▶ Passage provided:
>> start
The actual record constitutes of two parts, the sample and the occurrence.

This of the sample as the overarching information about where and when the record was made.

The occurrence describes the species record - what species was it and any other attributes to do with that species record.

In this example, our sample only includes a single occurrence record, but samples can hold multiple occurrences (for example in iRecord when someone submits a list of records).

This page outlines the data model for the indicia database: https://indicia-docs.readthedocs.io/en/latest/developing/data-model/tables.html

#SAMPLE attributes

# Where is the record being submitted to?
website_id <- "132" #the website ID
survey_id <- "601" # the survey ID

# where is the record located?
entered_sref <- "SK1234" #the grid reference of the record / or different coordinate if entered_sref_system is not "OSGB"
entered_sref_system <- "OSGB" # the type of coordinate system that the `entered_sref` is in
location_name <- "My local park"
location_id <- "" # https://devwarehouse.indicia.org.uk/index.php/location

# who submitted the record?
recorder_names <- "Rolph, Simon" # typically in last name, first name format

#When was the record made?
record_date <- as.Date("2021-08-24") #use the as.Date function (it's in base R) to make sure your date is in the right format

# Other default sample attributes
sample_method_id <- "" # eg. "22" for transect, leave as "" if no sample method. 
#To get the ID of a sample method visit https://devwarehouse.indicia.org.uk/index.php/termlist 
#and search for for 'sample method' and click 'list terms'
training_samp <- "t" # "t" or "f" as to whether this is a training record (a fake sample for training purposes)
comment_samp <- "This is an example comment"
licence_id <- "2" # look up here: https://devwarehouse.indicia.org.uk/index.php/licence 


#OCCURENCE attributes

#Species data
taxa_taxon_list_id <- "289248" # the species ID - not sure where to find out this for your target species 
#(289248 is the asian hornet, because that was the taxa used in Mark's example)

zero_abundance <- "f" # is this a record that something WASN'T observed? Majority of records will have 'f' for this


record_status <- "C" # TODO not sure what the options are for this
confidential <- "f"
sensitivity_precision <- "100000" # if record is confidential, how much do we want the record to be blurred by? #unit is meters. Set as "" if not sensitive
release_status <- 'U' # TODO not sure what the options are for this
determiner <- ""
training_occ <- "t"
comment_occ <- "This is an example occurence comment"

Custom attributes

The above attributes are default attributes for any survey dataset created on an indicia warehouse.

If you want to define custom attributes for a survey data set, and be able to submit records from R with these custom attributes, you will need to do some set up in the warehouse website. First go to: https://devwarehouse.indicia.org.uk/index.php/survey and from here find your survey data set by filtering and click on ‘setup attributes’

selecting your website when you create a survey dataset

This will take you to the page for adding existing custom attributes to your survey data set. From the first dropdown menu you can select if you want to add custom attributes so the sample, occurrence or location. In this example I want to add the custom sample attribute ‘Email’. I select it from the existing attribute dropdown. If you want to add a new custom attribute you can follow this documentation first: https://indicia-docs.readthedocs.io/en/latest/site-building/warehouse/custom-attributes.html then select your newly created attribute from this dropdown.
>> end
▶ Information provided:
>> start
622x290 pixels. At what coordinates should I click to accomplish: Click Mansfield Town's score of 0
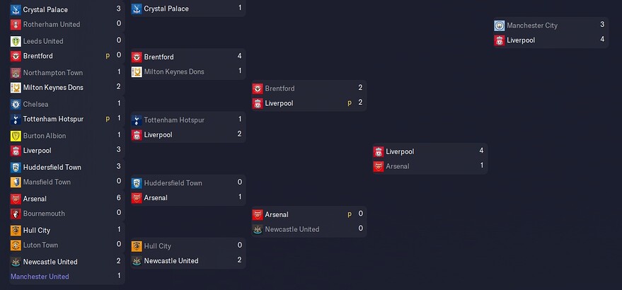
>> end
▶ Set tasks:
#1 List every web address that appears in the indicia guide.
#2 Print the stretch of the indicia guide from "#When was the" through "no sample method.", keeping every character unchanged.

▶ Solved problems:
#1
- https://indicia-docs.readthedocs.io/en/latest/developing/data-model/tables.html
- https://devwarehouse.indicia.org.uk/index.php/location
- https://devwarehouse.indicia.org.uk/index.php/termlist
- https://devwarehouse.indicia.org.uk/index.php/licence
- https://devwarehouse.indicia.org.uk/index.php/survey
- https://indicia-docs.readthedocs.io/en/latest/site-building/warehouse/custom-attributes.html

#2
#When was the record made?
record_date <- as.Date("2021-08-24") #use the as.Date function (it's in base R) to make sure your date is in the right format

# Other default sample attributes
sample_method_id <- "" # eg. "22" for transect, leave as "" if no sample method.